Coronary artery disease is a buildup of fatty deposits in the coronary arteries, which supply blood to the heart. This buildup of fat, cholesterol and calcium, known collectively as plaque, can cause a hardening and narrowing of the arteries which restricts blood from reaching the heart. Blood clots can also form and completely block the artery. Coronary artery disease develops gradually and can eventually lead to a heart attack or heart failure. Coronary artery disease is the leading cause of death in the United States for both men and women.
Reasons for Coronary Artery Disease
During the aging process, the coronary arteries may become clogged with cholesterol, fat, calcium and other substances which gradually build up on their wall as arterial plaque. This is known as atherosclerosis. Certain factors increase the probability of this occurring, such as:
- High LDL, or bad cholesterol
- Low HDL, or good cholesterol
- High blood pressure
- Family history
- Physical inactivity
- High stress level
Symptoms of Coronary Artery Disease
Since the build up of plaque is a gradual process, the patient may be asymptomatic for some time. Once the coronary arteries narrow to a certain degree, the following symptoms may occur:
- Angina or chest pain
- Heart attack
- Shortness of breath, especially during physical activity
- Heart failure
Some patients do not know they have coronary artery disease until they have a heart attack.

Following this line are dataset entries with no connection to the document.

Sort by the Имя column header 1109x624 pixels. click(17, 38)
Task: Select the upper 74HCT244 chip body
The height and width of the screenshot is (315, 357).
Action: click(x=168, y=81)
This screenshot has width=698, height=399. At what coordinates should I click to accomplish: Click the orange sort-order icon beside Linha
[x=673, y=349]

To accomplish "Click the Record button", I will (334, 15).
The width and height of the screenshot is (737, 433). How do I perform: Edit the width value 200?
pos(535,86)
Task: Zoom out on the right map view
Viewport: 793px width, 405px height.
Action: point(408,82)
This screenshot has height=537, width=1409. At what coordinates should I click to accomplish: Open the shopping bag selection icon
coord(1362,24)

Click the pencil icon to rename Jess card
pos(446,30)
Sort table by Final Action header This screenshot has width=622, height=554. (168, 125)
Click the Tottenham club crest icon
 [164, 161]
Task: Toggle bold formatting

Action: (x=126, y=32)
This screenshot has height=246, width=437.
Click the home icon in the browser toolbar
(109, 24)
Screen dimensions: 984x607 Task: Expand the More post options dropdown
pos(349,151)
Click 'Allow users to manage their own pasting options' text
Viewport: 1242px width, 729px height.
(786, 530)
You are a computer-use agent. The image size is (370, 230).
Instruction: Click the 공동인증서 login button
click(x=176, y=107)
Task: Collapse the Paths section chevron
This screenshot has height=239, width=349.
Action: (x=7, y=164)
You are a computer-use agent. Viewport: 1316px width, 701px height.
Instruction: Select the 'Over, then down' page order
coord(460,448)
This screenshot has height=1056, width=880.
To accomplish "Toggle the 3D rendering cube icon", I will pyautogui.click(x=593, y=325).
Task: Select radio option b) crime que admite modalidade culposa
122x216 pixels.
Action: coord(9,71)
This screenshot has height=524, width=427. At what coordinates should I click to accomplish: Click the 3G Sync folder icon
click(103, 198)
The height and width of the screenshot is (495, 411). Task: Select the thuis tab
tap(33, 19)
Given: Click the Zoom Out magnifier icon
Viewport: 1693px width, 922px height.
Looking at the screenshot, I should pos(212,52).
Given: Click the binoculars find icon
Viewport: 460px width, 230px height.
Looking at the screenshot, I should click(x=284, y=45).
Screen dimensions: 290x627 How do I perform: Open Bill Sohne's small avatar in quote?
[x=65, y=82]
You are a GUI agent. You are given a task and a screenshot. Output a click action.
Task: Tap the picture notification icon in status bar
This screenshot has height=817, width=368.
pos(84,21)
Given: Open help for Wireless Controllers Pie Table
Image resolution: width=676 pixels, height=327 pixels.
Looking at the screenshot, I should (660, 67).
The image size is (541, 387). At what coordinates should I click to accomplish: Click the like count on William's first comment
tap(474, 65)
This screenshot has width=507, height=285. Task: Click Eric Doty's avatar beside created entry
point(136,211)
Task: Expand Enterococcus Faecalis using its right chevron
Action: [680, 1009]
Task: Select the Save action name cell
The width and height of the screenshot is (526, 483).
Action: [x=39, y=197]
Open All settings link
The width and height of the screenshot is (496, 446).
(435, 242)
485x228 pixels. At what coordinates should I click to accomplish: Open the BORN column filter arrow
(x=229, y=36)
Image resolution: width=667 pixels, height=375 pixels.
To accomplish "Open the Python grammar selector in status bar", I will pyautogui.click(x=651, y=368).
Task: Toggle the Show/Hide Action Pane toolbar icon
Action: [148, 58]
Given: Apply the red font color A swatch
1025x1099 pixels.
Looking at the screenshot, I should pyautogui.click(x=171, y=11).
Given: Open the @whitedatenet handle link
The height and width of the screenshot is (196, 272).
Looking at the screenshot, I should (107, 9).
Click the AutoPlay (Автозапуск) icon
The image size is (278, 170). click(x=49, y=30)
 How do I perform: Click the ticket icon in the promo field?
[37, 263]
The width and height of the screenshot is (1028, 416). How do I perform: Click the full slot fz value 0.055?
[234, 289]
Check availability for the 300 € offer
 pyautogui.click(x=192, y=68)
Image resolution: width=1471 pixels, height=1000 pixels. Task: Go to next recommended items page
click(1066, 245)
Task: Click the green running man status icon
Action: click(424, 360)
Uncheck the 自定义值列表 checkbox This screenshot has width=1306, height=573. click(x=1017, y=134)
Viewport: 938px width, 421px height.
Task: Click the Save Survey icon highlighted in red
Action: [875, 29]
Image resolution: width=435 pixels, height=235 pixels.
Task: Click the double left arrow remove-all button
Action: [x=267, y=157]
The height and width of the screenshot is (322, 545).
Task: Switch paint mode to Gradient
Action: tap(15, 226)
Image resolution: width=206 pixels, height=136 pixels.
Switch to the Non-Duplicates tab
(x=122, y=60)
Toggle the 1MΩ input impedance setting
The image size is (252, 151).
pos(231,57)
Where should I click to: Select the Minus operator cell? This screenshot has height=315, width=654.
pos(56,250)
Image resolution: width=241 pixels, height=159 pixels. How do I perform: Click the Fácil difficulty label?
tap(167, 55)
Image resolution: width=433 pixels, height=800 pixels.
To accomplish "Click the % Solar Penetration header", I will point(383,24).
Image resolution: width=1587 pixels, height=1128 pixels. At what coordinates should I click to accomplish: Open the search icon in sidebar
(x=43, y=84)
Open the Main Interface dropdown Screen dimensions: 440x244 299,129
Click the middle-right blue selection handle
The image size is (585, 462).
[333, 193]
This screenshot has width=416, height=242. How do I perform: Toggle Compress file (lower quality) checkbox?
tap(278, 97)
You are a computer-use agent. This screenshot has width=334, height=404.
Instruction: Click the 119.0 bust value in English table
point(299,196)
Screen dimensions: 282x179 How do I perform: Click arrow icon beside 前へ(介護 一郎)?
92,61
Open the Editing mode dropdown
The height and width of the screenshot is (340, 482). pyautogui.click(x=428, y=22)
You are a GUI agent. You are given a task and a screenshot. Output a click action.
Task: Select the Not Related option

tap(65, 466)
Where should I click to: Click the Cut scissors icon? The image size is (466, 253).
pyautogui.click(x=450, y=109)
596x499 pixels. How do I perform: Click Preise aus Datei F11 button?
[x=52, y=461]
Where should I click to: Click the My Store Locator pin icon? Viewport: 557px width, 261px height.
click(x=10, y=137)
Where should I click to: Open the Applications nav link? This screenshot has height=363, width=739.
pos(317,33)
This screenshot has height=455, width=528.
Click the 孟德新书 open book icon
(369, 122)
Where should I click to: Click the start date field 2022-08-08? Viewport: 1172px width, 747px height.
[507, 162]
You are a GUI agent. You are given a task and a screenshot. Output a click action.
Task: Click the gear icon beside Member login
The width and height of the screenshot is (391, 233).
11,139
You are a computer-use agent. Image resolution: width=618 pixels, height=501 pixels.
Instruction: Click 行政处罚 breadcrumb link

Treatment of Coronary Artery Disease
Coronary artery disease can be treated through lifestyle changes to reduce risk factors and the clogging of arteries. Recommended lifestyle changes include:
- Quitting smoking
- Eating a healthy diet
- Exercising regularly
- Losing weight
- Reducing stress
These same lifestyle changes can help prevent the disease from developing in the first place. Medications such as beta blockers, nitroglycerin and cholesterol-modifying drugs can help treat coronary artery disease, while surgical procedures such as angioplasty, stent placement and coronary artery bypass surgery may be needed for more severe cases. Since coronary artery disease greatly increases the risk for heart attack, it is important to seek regular medical attention to manage the condition and prevent serious complications.